Hanna Segal, 1992 (1918 - 2011)

Born in Poland in 1918, Hanna Segal fled to Britain in 1939. There she completed her medical studies and undertook training and psychoanalytic analysis with Melanie Klein. Dr. Segal is considered the most prominent and lucid postwar interpreter of the work of Melanie Klein. Dr. Segal is the author of several books and numerous articles. Over the last half century her writings have explored the nature of her own psychoanalytic experience and made important conceptual contributions, for instance regarding the nature of unconscious phantasy, the clinical relevance of the death instinct, and the psychic consequences of the capacity, or lack of capacity, to use symbols.

She has investigated the wider applications of psychoanalytic ideas in diverse fields, notably aesthetics, politics, and literature.

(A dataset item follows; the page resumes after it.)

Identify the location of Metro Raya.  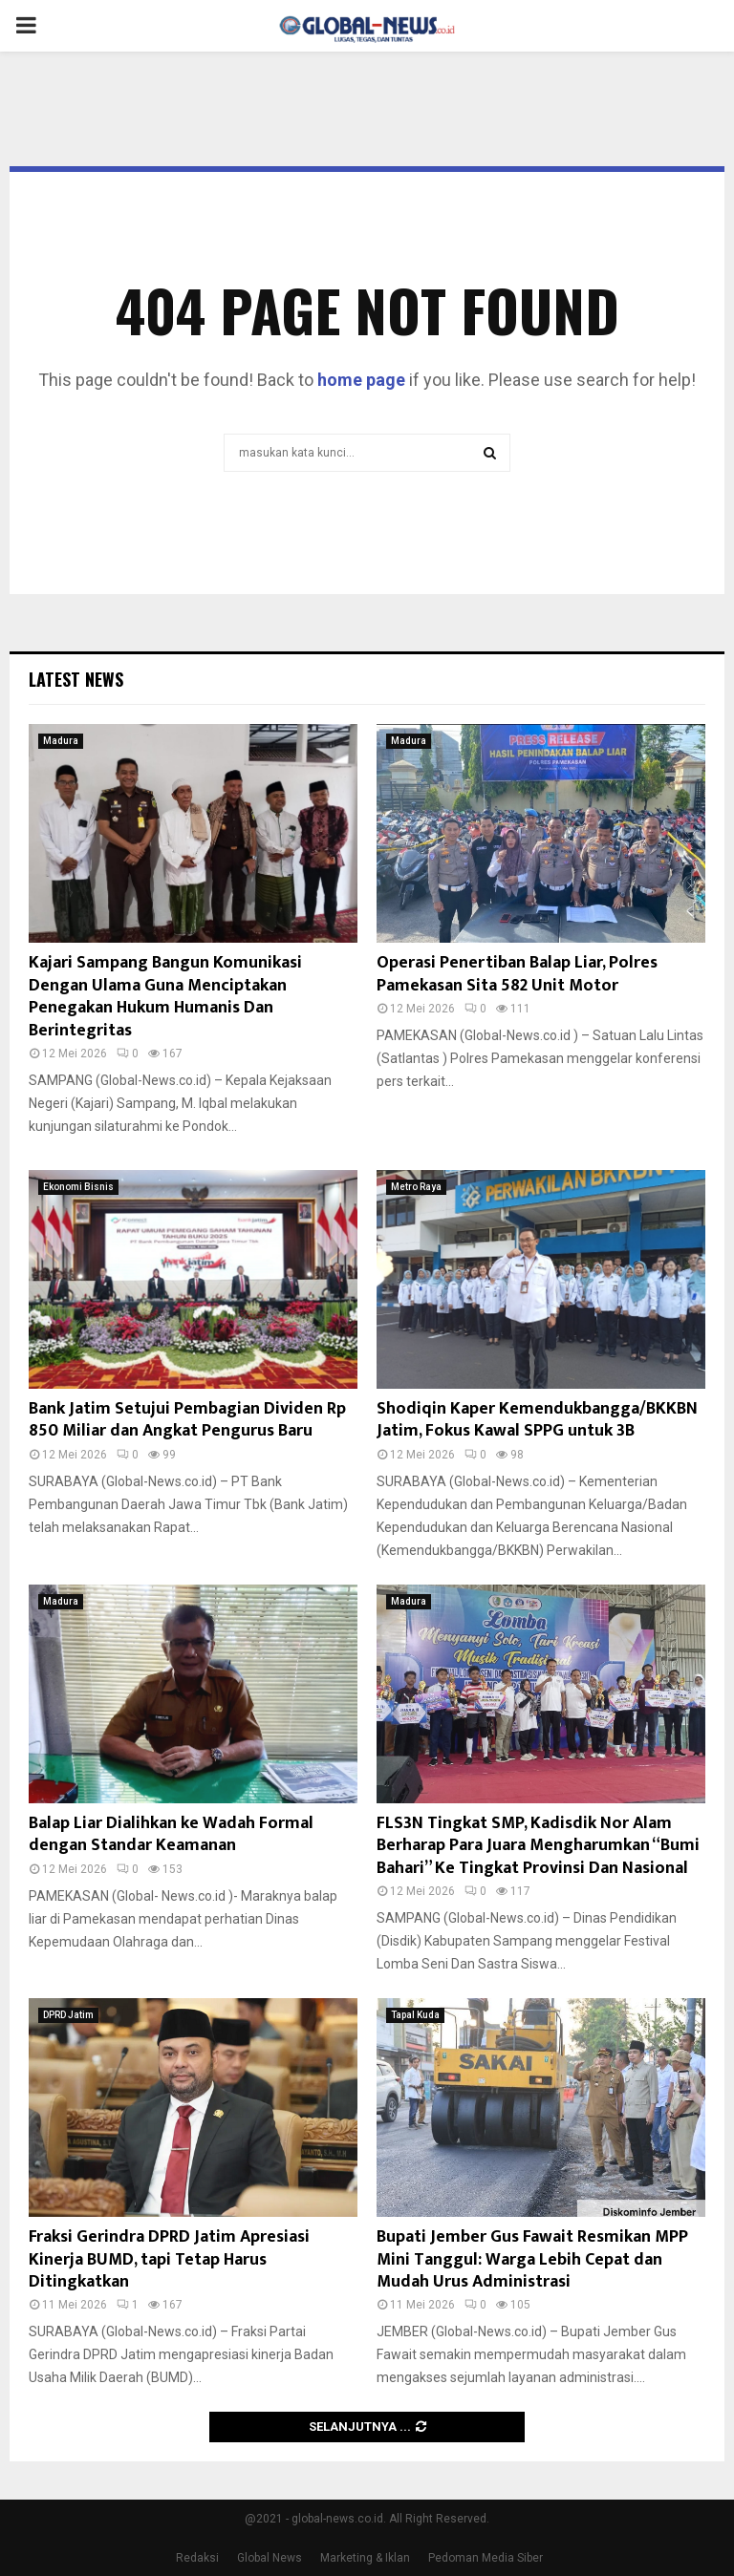
(416, 1187).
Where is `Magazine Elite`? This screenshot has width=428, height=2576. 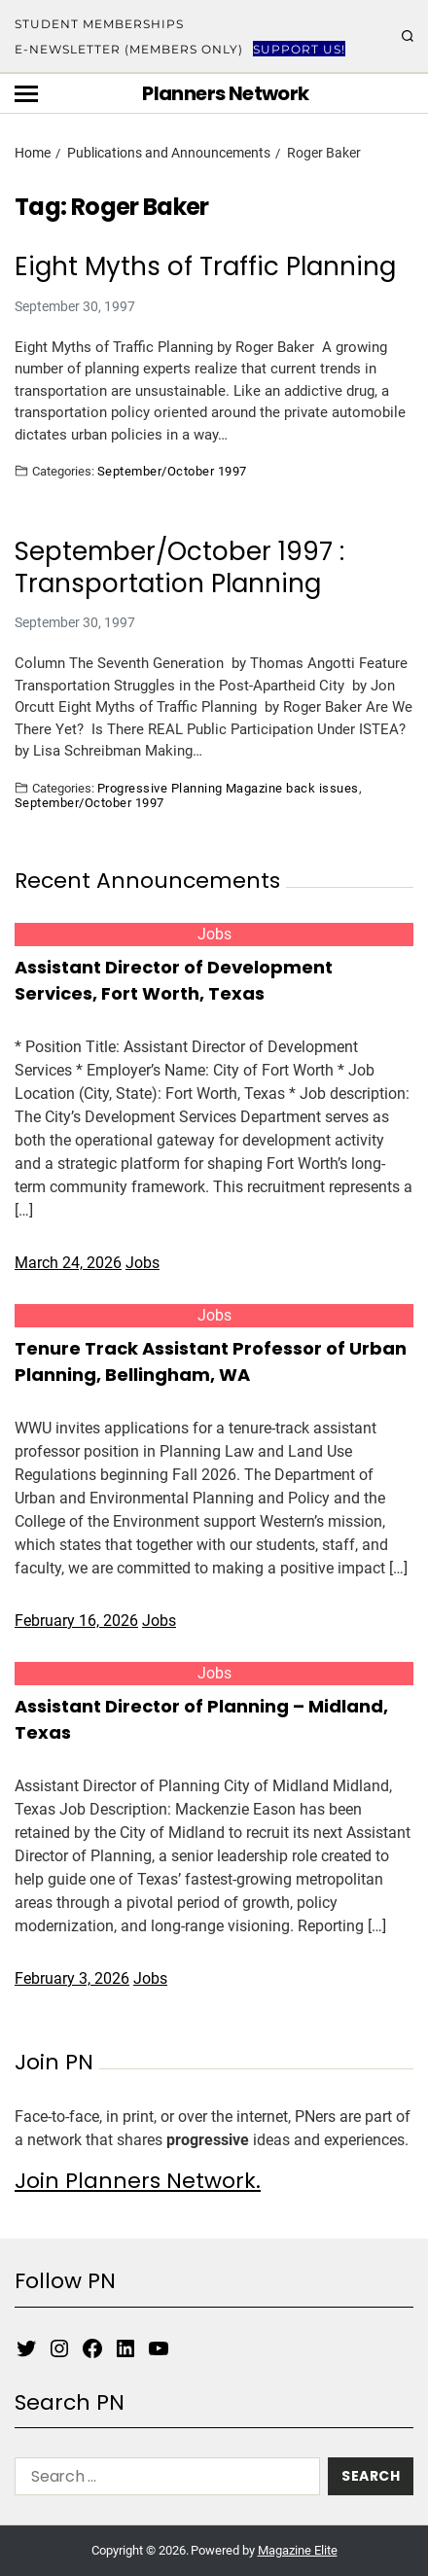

In describing the significance of her work, Segal said “the more I think about it, the importance lies in seeking truth. Not ‘The Trust’ with a capital T, an omniscience, but truth that is the same as reality. All we are really looking for, in a patient on the couch, is a distinction between lies and the trust.” But the people who came to see her were, she says, generally those who “seek to avoid truth, and so end up in delusion. What you are aiming to achieve is a change in the direction of the mind, a bend towards truth. And while all science aims at truth, psychoanalysis is unique in recognizing that the search for truth is, in itself, therapeutic.”